How does this change with the new patch?
Honestly, the pattern looks similar, with two threads doing more of the work than the others, but it seems to be more balanced.
And in fact, it is. Core 16 averages 71% utilization, Core 3 averages 55% while the rest of the processing cores are centered on ~35%. Looking at the graph above, the other cores skewed closer to 40% utilization and above. If we look at the total average CPU utilization, we found that the new RoTR patch showed LOWER CPU workload than the older version, indicating a more efficient use of processor cores in the game.
Per Segment Details
The Rise of the Tomb Raider benchmark is broken up into three segments: Mountain Peak, Syria, and Geothermal Valley. (Though, confusingly, the log files call them Spine of the Mountain, Prophet’s Tomb, and Geothermal Valley.) We quickly graphed the frame times on the Ryzen 7 1800X in both pre- and post-patch versions of the game.
All three sub-tests show lower frame time variance, indicating a smoother gaming experience across the board.

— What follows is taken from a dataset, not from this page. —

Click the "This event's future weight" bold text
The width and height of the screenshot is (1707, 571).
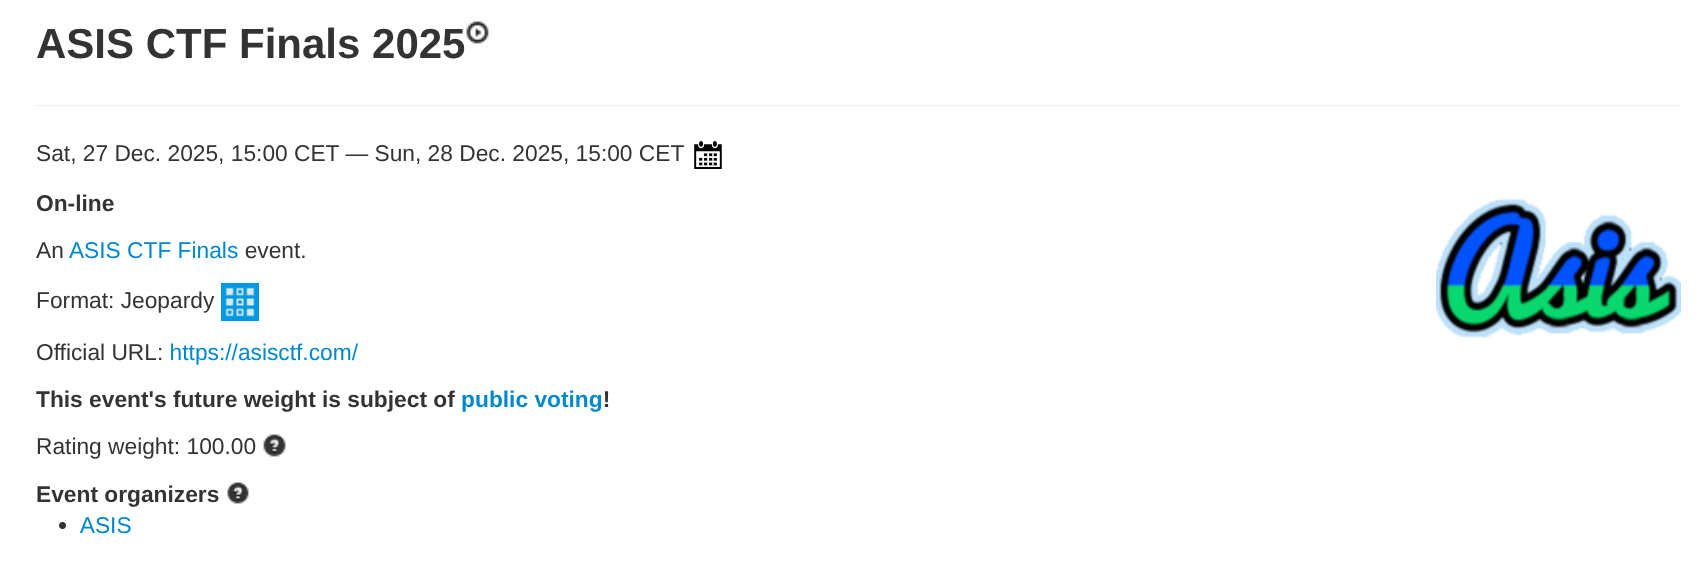[245, 399]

The Geothermal Valley test shows the biggest difference in frame variance while the Mountain Peak test is where the largest raw performance gap is seen, giving Ryzen a 20-30% decrease in frame times.
Another Data Point to Favor AMD
Though our CPU utilization analysis doesn’t point to more efficiency in multi-threading on the Ryzen 7 1800X to affect gaming performance, it does indicate that architecture specifics were adapted to and thus we see a more efficient use of the threads that Rise of the Tomb Raider implements. Regardless of how it does it, Rise of the Tomb Raider becomes the second major example of a game developer working with AMD to improve the state of gaming on the Ryzen processor platform, complementing the previous work done on Ashes of the Singularity: Escalation.
I have heard, though not confirmed by the developer, that the biggest gains with this patch will come on Ryzen + GeForce configurations. If you asked me WHY it might be more heavily weighted to that configuration, I must admit that I don’t yet know, though I have put in questions at all the appropriate locales.
I am obviously not ready to declare the 1080p gaming performance issue with Ryzen “solved” but it is clear that AMD has a mission and direction. The pace may be slow and steady, but I continue to be told internally that it is ramping up. With the pending release of Threadripper processors this summer, AMD would love nothing more than to put to bed this nagging issue that has been the most painful of thorns.